* **TRECHO**
= = = = =

Brasil não firmou acordo com chineses para compra de terras produtoras de milho e soja no País

Estatal da China manifestou interesse em adquirir propriedades rurais, em tratativa com entidade que não é vinculada ao governo federal; legislação brasileira impõe restrições à aquisição de terras por estrangeiros

Foto: Reprodução/Instagram

Por Bernardo Costa

O que estão compartilhando: que o Brasil teria firmado um acordo com uma estatal da China, que prevê a aquisição de terras brasileiras pelos chineses para produção de milho soja. As alegações afirmam que “nossos governantes” estão entregando as riquezas brasileiras aos estrangeiros. 

O Estadão Verifica apurou e concluiu: é enganoso. A postagem se refere a um acordo de cooperação entre a estatal chinesa Hulunbuir State Farm Group e a Sociedade Nacional de Agricultura (SNA). Como parte do acordo, a SNA presta orientação à empresa sobre as possibilidades de aquisição ou arrendamento de terras no Brasil. A SNA não é um órgão do governo federal.

A legislação brasileira restringe a aquisição ou arrendamento de terras por estrangeiros. Há limites territoriais estipulados para cada município e tamanho das propriedades. O Instituto Nacional de Colonização e Reforma Agrária (Incra)é o órgão responsável por analisar as solicitações. Segundo o órgão, não há requerimentos da Hulunbuir State Farm Group protocolados junto ao órgão.

= = = = =

* **REGISTROS FORNECIDOS**
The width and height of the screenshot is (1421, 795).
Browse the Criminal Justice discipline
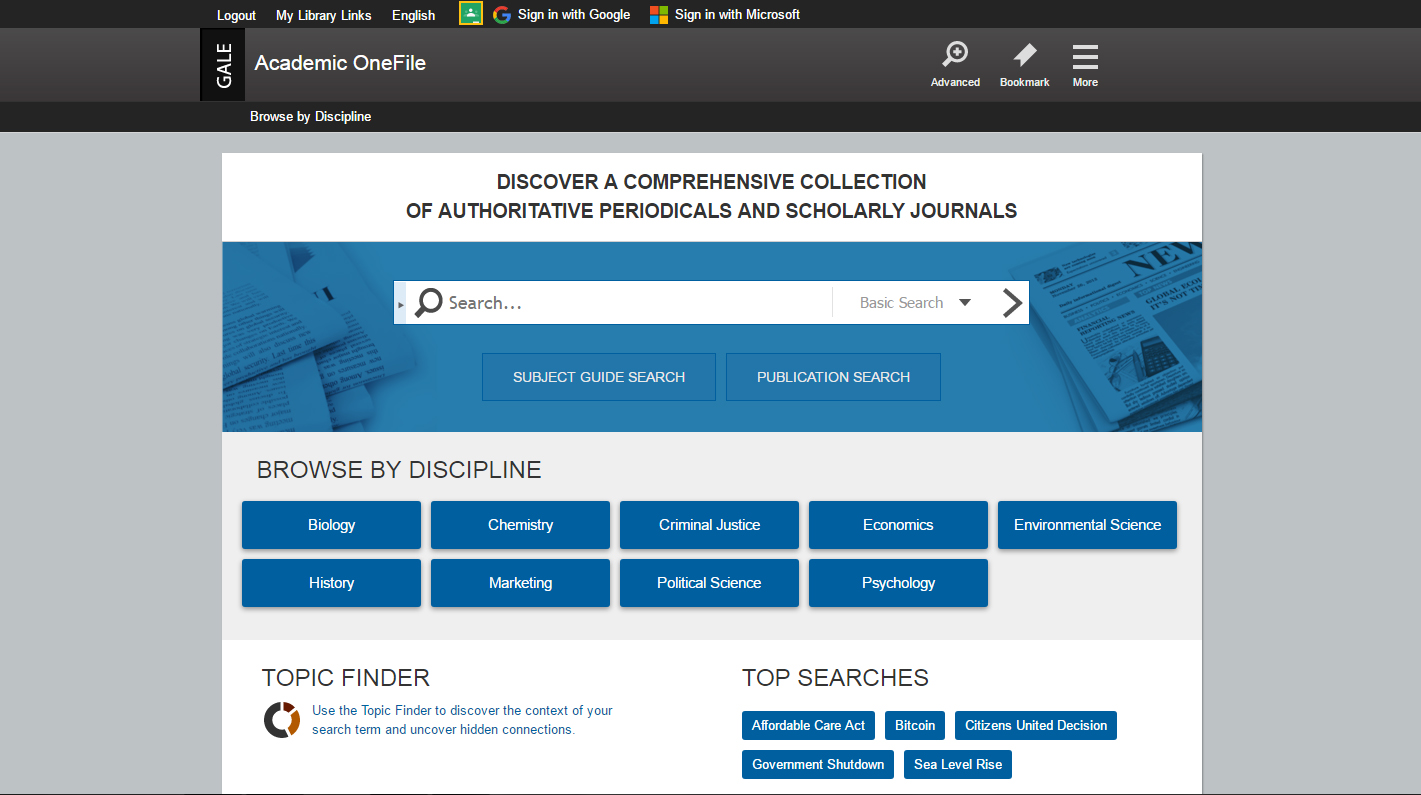point(709,525)
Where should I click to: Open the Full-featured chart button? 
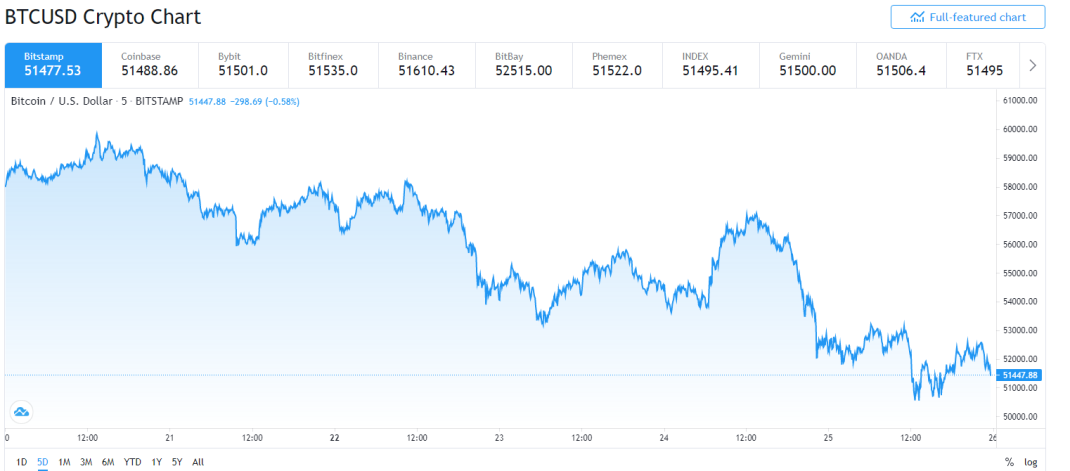coord(967,17)
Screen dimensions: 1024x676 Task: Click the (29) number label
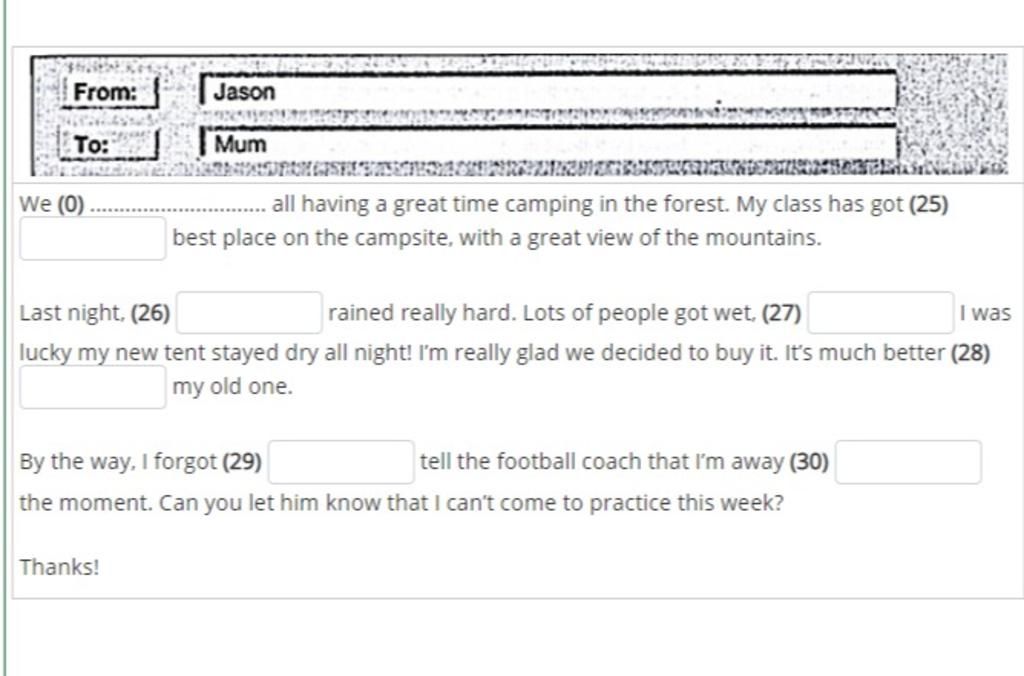point(242,462)
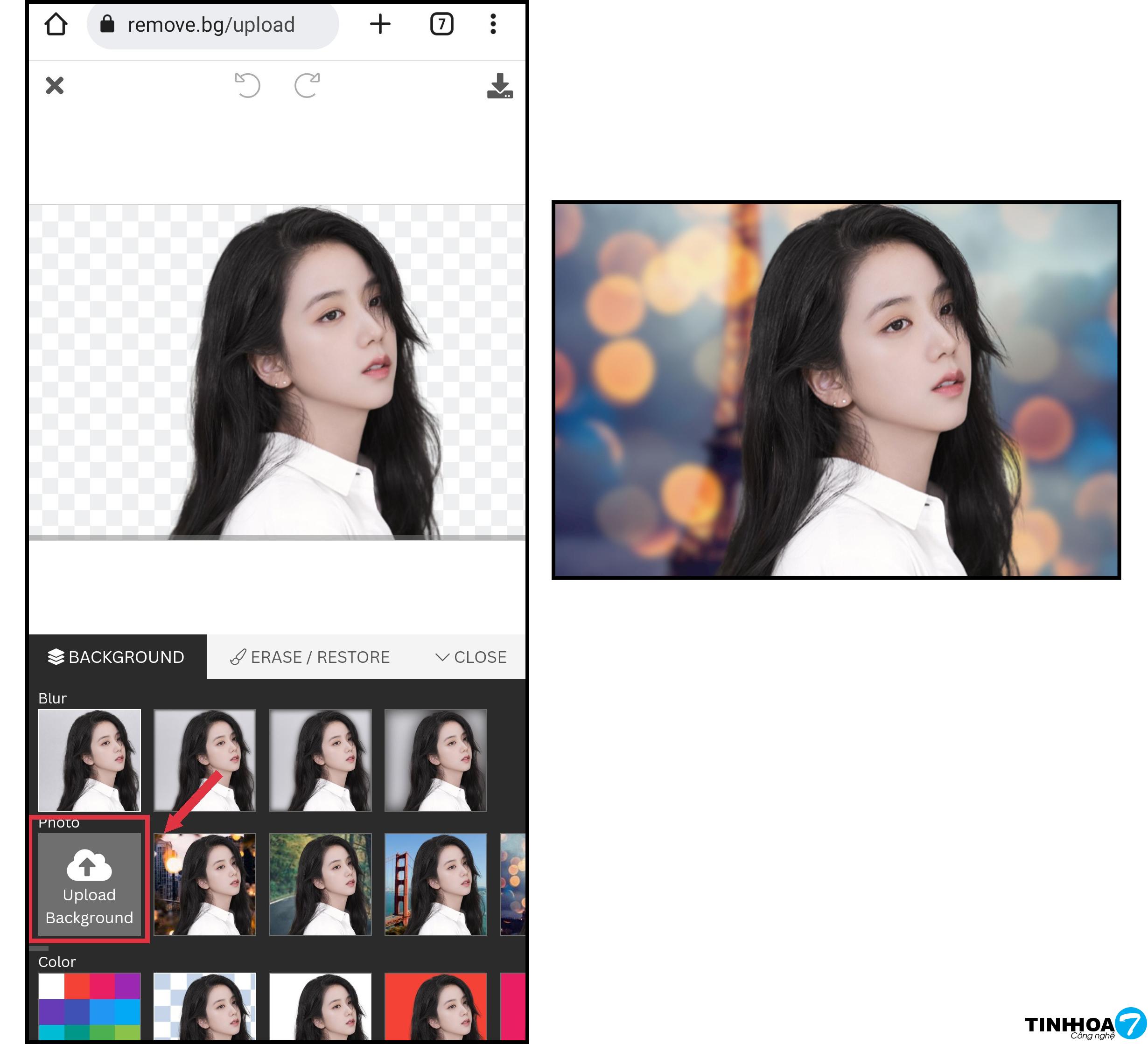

= = = = =

* **EXERCÍCIO BREVE A**
Segundo o trecho sobre o suposto acordo com a China, qual órgão é responsável por analisar as solicitações de aquisição de terras por estrangeiros?
* **EXERCÍCIO BREVE B**
Relacione todas as organizações mencionadas por nome próprio no trecho, a partir da frase que começa com "O que estão compartilhando".

* **RESPOSTA COMPLETA A**
O Instituto Nacional de Colonização e Reforma Agrária (Incra).

* **RESPOSTA COMPLETA B**
- Estadão Verifica
- Hulunbuir State Farm Group
- Sociedade Nacional de Agricultura (SNA)
- Instituto Nacional de Colonização e Reforma Agrária (Incra)